我踏着斷竹枯葉,點、刺、挑、劈,目光随着劍影遊移,白夜的眉目在寒光中染上了瑩瑩清輝,他面容沉靜地錯開我的劍招,輕盈地在林間盤旋。素衣飛卷,層層疊疊,一步步,一圈圈,猶如仙禽展開羽翼,在雲海中徜徉。
見不得他體态悠閑的模樣,我努力變幻招式,想打他一個出其不意,措手不及,但他絲毫不受制于我,我的每一個小動作都逃不過他的眼睛,他把我看得透透的,面上的笑意逐漸明顯。
我急躁地打向那張惱人的臉,巴不得把它戳出個洞來才好。
地獄傘和天竹笛碰在一起,發出清越的響聲,铮铮铮铮,十分地有節奏,不像是兵戎相接,倒像是琴瑟和鳴。
白夜不急不緩地配合着我的速度,就差沒把“調戲”兩個字貼在腦門上。
想着他當窗輕薄我的舉動,那一口烈酒灌入咽喉,一聲小梨花穿透骨血,我貪戀着他身上一點熟悉的溫度,竟然濕了眼眶……當時窗外站着一堆人,現在曲寄微也正在不遠處看着我們,我不得不懷疑,這混蛋是逮着機會就要羞辱我!
“當!”
我猛地砍在天竹笛上,手臂震得又麻又痛,地獄傘脫手而出。
我眼前發黑,胃裏一陣惡心,感覺自己堅持不下去了,白夜察覺到我的不對,伸手拉了我一把,息事甯人道:“好了,算你赢。”
我打開他的手,惡聲惡氣道:“别碰我。”
“梨花!”曲寄微掙紮着爬起來,一把攬住我的肩頭道,“你怎麽了?”
身體裏靈力匮乏,我既渴血又困頓,但這點小事遠不及他身上的傷嚴重,遂搖了搖頭,不讓他擔心。白夜插不進我們之間,隻得無奈地彎下腰去撿地獄傘,曲寄微有些不滿地想出手阻止,猶豫片刻,他選擇了無言地擋在了我身前。
“上一次見到它是很久以前的事了。

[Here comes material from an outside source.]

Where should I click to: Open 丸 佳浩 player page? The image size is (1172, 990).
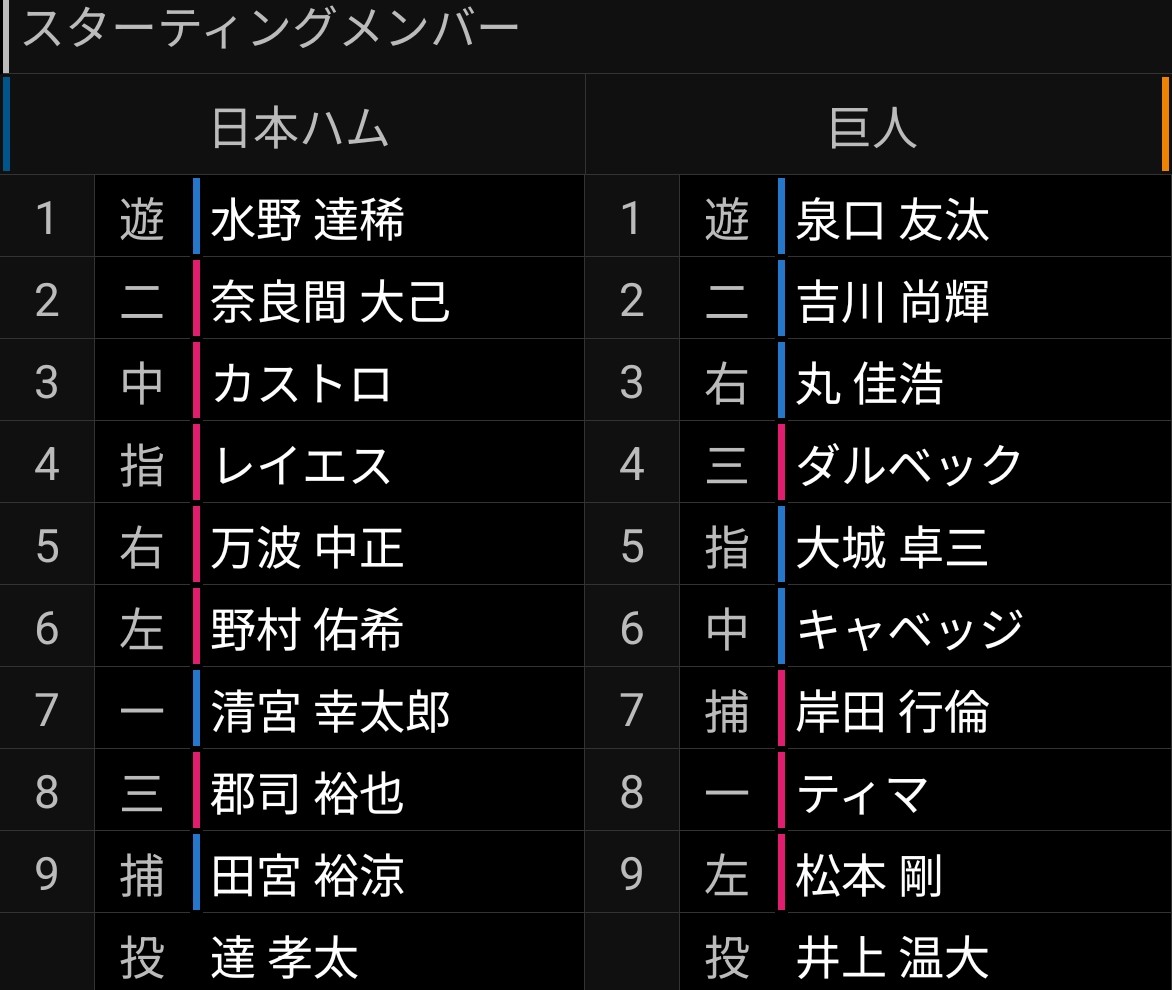(x=869, y=383)
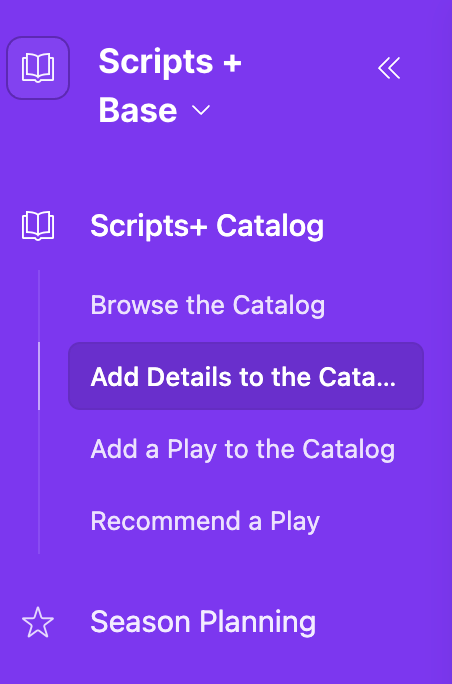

”白夜回味道,“世上最邪惡的花朵織成的傘,奪取他人的力量,使自己變得強大。七聖中,它代表掠奪,既忠誠又殘忍,它激起了人們對力量的渴望,卻沒有告訴它的主人該如何遏制自己無限膨脹的欲念,在無盡的争搶和殺戮中,不是變強,就是暴死。你看它開花舔血的樣子,很惡毒,也很誘人,不是嗎?”
他把指尖放到躁動不安的花瓣上,它們立刻把他咬住不放。
很快,他的手指被咬開一條口子,血水迅速滲入傘中。以血喂傘,換做别人恐怕早就死了好幾次,他卻連眉頭都沒有皺一下。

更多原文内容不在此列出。